Review: EVE

By: Ben Schatzel

“EVE” is an independently produced psychological thriller/horror film, released on February 14th by Level 33 Entertainment out of The United Kingdom. The film is written and directed by Rory Kindersley and stars Christine Marzano (Paranoia) and Andrew Lee Potts (The Crown). The story centers around Alex (Marzano), an up and coming actress who lands the part of Eve in a movie adaptation of “Paradise Lost” which instigates revenge from another actress from the audition. After a home invasion, Alex becomes concerned for her life as she slowly begins to fall out of touch with reality. 

My initial thoughts on this film are mixed. Overall, a lot of the filmmaking elements are strong.
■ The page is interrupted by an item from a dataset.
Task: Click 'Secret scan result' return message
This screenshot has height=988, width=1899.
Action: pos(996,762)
There’s a nice variation of shots which help deliver the action and story, all of the scenes are well lit and the entire soundscape, including the score, is very well executed. Where this movie falls short is with the story. The beginning scenes are slow and it isn’t until about the fifteen minute mark until we experience the first sequence of suspense, and even after that there’s still a number of exposition dumps before we get another taste of suspense. That being said, when used, these sequences are incredibly well done. The shots go between borderline claustrophobic to wide shots and effectively put us in the character’s shoes while the music and editing provides a steady rise in tension. Kindersley clearly has a strong grasp on the genre, because these scenes really are the best moments in the movie; and, ultimately, my biggest criticism is that there wasn’t more of this throughout. There’s also a number of great special effect shots and terrific horror makeup towards the end which is always fun. 
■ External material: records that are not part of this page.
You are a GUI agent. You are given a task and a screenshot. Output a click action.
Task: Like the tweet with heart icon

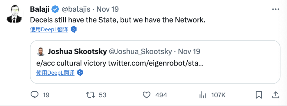coord(146,95)
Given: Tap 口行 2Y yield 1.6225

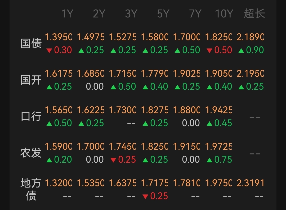Looking at the screenshot, I should pos(90,110).
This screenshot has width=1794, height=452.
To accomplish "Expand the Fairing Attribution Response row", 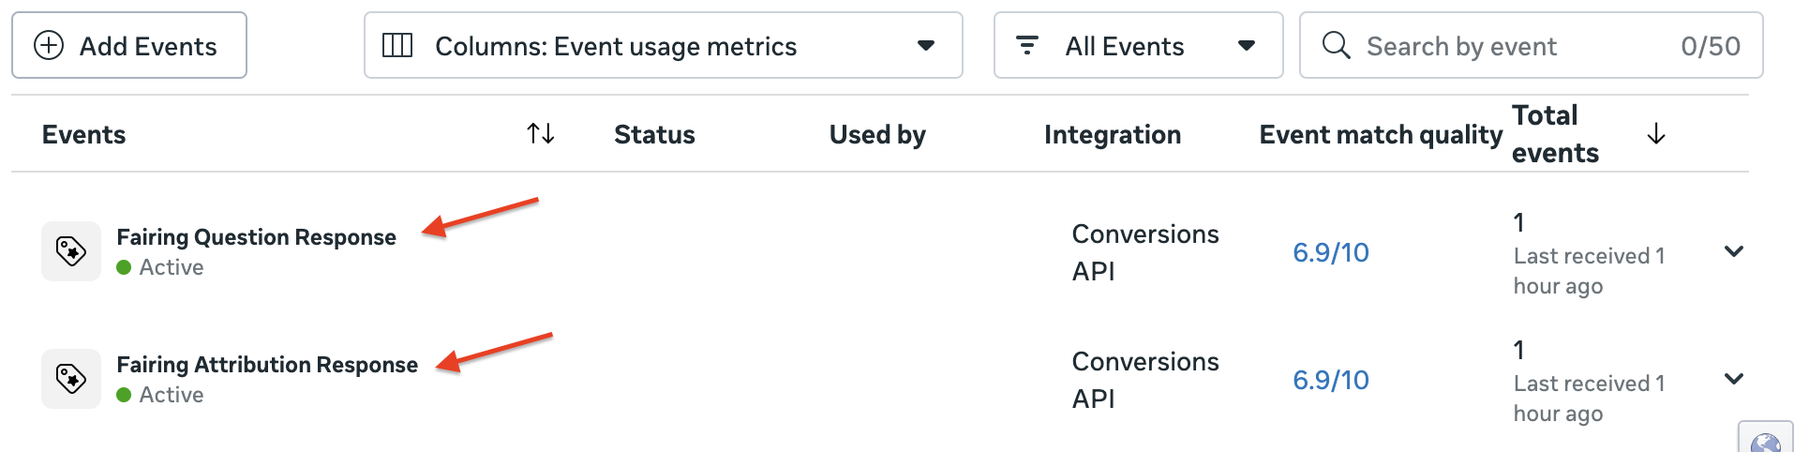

The acting is considerably strong across the board, given the tone of the film. All of the characters felt very believable and real, albeit many of them didn’t feel like they had much weight behind them. Liam (Potts) is a fun character and overall likeable, but he’s relatively uninvolved in the plot despite being the character with the second highest amount of screentime. Alex’s character is akin to Natalie Portman in “Black Swan” and “EVE” is very much her movie. While we do get to see some character development from her as the seeds of anxiety and fear begin to seep into her, the supporting characters never seem to push or affect her actions in any major way until the very end. 

“EVE” is well-produced and can cater to fans of slow burn psychological horrors. The editing, cinematography and music are all very strong elements. The story has many shortcomings, but in the few scenes where it hits its stride it is absolutely gripping.